Collected data entries:

* * * *

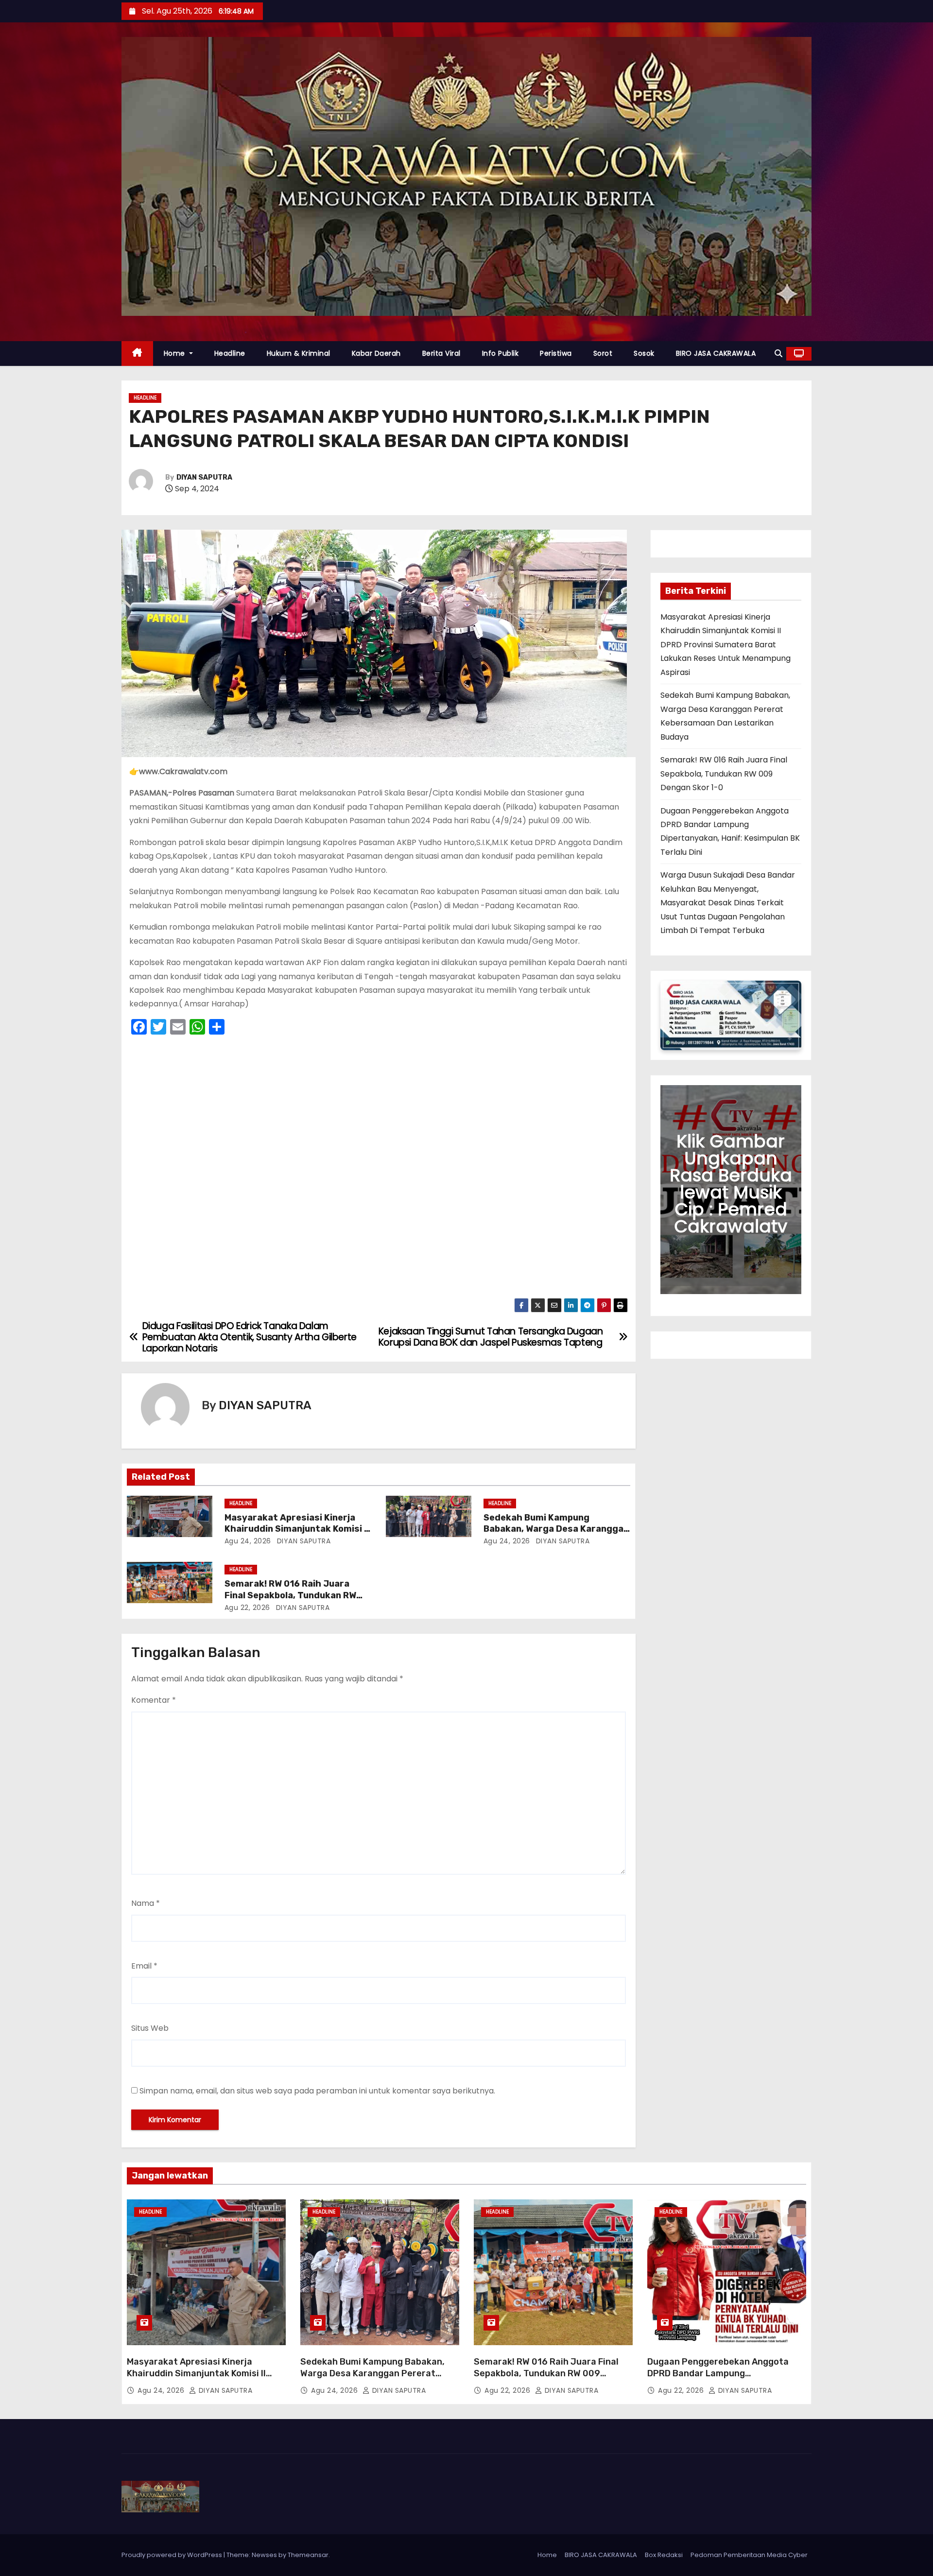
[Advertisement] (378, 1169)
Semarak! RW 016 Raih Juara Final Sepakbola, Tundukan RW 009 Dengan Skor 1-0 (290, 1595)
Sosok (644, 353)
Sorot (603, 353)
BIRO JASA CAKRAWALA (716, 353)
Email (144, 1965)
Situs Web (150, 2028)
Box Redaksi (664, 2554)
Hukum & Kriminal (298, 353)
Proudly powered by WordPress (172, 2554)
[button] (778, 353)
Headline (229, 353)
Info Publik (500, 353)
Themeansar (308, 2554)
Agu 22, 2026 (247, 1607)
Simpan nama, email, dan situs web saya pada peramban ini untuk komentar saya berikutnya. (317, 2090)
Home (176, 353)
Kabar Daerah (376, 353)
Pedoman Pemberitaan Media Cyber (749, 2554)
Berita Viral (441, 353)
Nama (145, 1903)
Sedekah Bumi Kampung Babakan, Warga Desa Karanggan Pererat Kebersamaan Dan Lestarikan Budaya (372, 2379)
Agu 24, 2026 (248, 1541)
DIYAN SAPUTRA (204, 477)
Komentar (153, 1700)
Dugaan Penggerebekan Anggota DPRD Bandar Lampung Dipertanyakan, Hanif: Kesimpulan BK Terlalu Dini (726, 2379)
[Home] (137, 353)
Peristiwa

* * * *

■ **Requirement**
Reproduce each record from above exactly; pictures do not belong in the copy.

■ **Exercise output**
[Advertisement] (378, 1169)
Semarak! RW 016 Raih Juara Final Sepakbola, Tundukan RW 009 Dengan Skor 1-0 (290, 1595)
Sosok (644, 353)
Sorot (603, 353)
BIRO JASA CAKRAWALA (716, 353)
Email (144, 1965)
Situs Web (150, 2028)
Box Redaksi (664, 2554)
Hukum & Kriminal (298, 353)
Proudly powered by WordPress (172, 2554)
[button] (778, 353)
Headline (229, 353)
Info Publik (500, 353)
Themeansar (308, 2554)
Agu 22, 2026 (247, 1607)
Simpan nama, email, dan situs web saya pada peramban ini untuk komentar saya berikutnya. (317, 2090)
Home (176, 353)
Kabar Daerah (376, 353)
Pedoman Pemberitaan Media Cyber (749, 2554)
Berita Viral (441, 353)
Nama (145, 1903)
Sedekah Bumi Kampung Babakan, Warga Desa Karanggan Pererat Kebersamaan Dan Lestarikan Budaya (372, 2379)
Agu 24, 2026 (248, 1541)
DIYAN SAPUTRA (204, 477)
Komentar (153, 1700)
Dugaan Penggerebekan Anggota DPRD Bandar Lampung Dipertanyakan, Hanif: Kesimpulan BK Terlalu Dini (726, 2379)
[Home] (137, 353)
Peristiwa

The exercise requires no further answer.